Transitioning from Stage I to Stage II surveyors will merge data in to one computer. Quality Care Indicators (QCIs) will be calculated and compared to national rates. If rates exceed thresholds, in-depth investigation is required. Surveyors will be controlled and not allowed to go after their “pet issue”. For every issue found there will be three more further investigations looking for negative outcomes. It is possible not to go to Stage II and have a “cite” free survey.
Care area investigations involve 16 specific critical element pathways that are used to guide the reviews and to assist surveyors in completing a consistent, organized, prescribed and systematic review of triggered care areas to determine whether the facility meets the regulatory requirements. They incorporate the resident care process. They are activities, ADL’s/cleanliness/grooming, behavioral/emotional status, bowel/bladder functioning, communication/sensory problems, dental, hospitalization/death, nutrition, hydration, tube feeding, pain, restraints, pressure ulcers, psychoactive meds, and rehab/discharge. A general critical element pathway is used for care areas with out a specific critical element pathway; accidents, fecal impaction, other skin conditions and infections other than UTIs. Surveyors are guided by the State Operations Manual. At this point, it is a good idea to pull it out and read the regulations. If any of the following areas trigger during Stage I the surveyors have to proceed; abuse prohibition, admission/transfer/discharge, environmental observations, personal funds, and sufficient nursing staff.
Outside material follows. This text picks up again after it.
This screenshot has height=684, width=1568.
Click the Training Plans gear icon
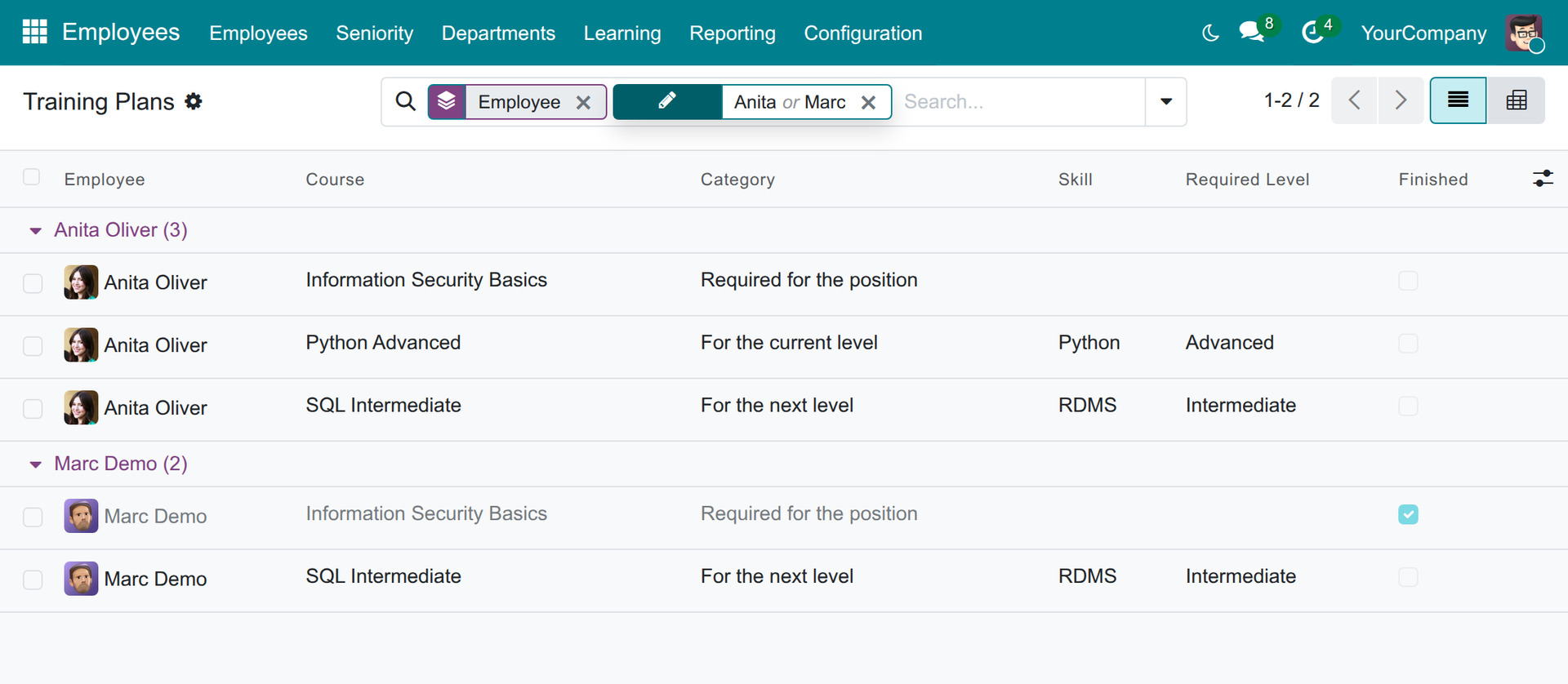pos(194,101)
Stage II investigations are done at both the resident and facility level and involve the critical element pathways. They integrate information from various data sources and rate the severity of deficient practice.
Stress is placed on using the nursing process of identify, evaluate, implement, monitor and modify. If this is used and monitored staff can be taught how to follow the QI survery.
Take advantage of any opportunity for additional training and education regarding the QIS survey process. As with the MDS 3.0, increased exposure to the material will improve confidence and knowledge. Look to the CMS website for additional resources.